* start *
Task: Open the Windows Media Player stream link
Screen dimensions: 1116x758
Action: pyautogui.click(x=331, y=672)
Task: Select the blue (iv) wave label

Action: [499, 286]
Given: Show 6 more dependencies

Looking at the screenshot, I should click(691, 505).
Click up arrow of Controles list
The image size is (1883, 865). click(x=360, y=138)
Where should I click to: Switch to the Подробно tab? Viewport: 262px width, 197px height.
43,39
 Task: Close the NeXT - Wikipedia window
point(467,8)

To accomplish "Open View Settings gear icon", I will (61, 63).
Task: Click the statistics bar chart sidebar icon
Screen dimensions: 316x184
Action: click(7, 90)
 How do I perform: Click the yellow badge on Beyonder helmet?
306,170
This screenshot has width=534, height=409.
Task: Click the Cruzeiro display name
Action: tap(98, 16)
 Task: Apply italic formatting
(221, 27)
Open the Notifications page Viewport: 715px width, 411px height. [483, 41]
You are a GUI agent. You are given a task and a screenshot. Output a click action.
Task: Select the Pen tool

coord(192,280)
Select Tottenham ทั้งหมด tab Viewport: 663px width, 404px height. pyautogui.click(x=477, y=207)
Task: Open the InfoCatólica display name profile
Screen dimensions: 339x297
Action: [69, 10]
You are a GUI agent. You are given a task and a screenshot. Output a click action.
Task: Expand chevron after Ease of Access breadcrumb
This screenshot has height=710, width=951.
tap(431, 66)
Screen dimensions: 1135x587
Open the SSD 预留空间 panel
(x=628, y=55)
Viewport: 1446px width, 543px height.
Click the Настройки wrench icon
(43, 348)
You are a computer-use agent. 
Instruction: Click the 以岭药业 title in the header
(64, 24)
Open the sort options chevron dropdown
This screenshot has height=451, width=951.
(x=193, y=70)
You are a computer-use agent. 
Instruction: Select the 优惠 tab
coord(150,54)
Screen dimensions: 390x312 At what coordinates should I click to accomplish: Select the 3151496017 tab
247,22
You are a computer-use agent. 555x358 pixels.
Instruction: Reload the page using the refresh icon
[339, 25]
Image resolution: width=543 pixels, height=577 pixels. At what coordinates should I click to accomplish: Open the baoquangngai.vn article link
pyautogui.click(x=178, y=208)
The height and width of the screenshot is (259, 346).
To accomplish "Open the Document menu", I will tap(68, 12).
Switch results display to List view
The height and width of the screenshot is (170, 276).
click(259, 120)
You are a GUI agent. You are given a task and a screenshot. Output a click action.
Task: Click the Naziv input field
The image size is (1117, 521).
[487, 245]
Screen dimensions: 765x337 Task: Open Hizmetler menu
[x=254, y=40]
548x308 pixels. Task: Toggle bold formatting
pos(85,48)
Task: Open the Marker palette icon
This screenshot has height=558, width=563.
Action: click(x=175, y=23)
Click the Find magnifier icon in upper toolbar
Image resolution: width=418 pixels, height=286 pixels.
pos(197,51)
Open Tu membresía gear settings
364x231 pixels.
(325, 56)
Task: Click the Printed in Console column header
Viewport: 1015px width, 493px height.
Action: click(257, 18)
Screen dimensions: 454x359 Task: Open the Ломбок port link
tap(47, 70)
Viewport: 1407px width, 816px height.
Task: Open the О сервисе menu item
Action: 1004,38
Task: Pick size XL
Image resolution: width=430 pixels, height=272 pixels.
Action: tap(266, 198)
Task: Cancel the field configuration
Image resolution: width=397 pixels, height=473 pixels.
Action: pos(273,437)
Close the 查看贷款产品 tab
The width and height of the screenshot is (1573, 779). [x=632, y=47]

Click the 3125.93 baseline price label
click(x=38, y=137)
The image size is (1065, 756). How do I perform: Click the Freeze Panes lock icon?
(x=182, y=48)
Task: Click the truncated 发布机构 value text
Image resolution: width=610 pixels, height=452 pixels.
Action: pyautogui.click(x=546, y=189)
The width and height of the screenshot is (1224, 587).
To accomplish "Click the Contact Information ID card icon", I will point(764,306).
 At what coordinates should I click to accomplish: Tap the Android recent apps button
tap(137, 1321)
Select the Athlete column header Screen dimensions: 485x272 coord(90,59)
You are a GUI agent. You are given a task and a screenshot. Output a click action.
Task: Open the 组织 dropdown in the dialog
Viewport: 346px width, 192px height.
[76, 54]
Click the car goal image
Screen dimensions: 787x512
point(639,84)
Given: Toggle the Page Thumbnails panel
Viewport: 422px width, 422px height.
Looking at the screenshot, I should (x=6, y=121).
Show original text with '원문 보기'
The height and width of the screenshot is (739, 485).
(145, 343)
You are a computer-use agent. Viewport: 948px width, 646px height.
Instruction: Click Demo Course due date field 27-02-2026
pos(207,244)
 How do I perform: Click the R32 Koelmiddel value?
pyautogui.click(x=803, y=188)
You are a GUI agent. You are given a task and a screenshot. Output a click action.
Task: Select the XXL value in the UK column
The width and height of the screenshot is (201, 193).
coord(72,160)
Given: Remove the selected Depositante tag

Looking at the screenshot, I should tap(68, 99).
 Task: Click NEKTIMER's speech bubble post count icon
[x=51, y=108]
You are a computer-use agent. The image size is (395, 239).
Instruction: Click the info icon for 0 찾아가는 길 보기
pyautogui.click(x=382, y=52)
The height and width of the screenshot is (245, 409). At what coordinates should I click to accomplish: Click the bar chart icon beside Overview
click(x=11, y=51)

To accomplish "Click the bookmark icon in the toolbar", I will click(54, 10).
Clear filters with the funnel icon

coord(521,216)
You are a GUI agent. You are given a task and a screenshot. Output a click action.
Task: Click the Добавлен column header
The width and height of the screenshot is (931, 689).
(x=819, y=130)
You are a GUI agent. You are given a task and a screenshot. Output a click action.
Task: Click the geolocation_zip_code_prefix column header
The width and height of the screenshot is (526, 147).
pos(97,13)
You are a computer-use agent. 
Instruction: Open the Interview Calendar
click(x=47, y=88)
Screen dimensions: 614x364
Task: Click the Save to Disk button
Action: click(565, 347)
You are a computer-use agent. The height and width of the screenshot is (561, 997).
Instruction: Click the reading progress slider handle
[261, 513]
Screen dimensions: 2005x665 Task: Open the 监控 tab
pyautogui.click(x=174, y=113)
* end *
▸ **Work to be completed**: List every line of the material above that contains the word "text".

▸ **Answer to the exercise**:
Task: Click the truncated 发布机构 value text
Show original text with '원문 보기'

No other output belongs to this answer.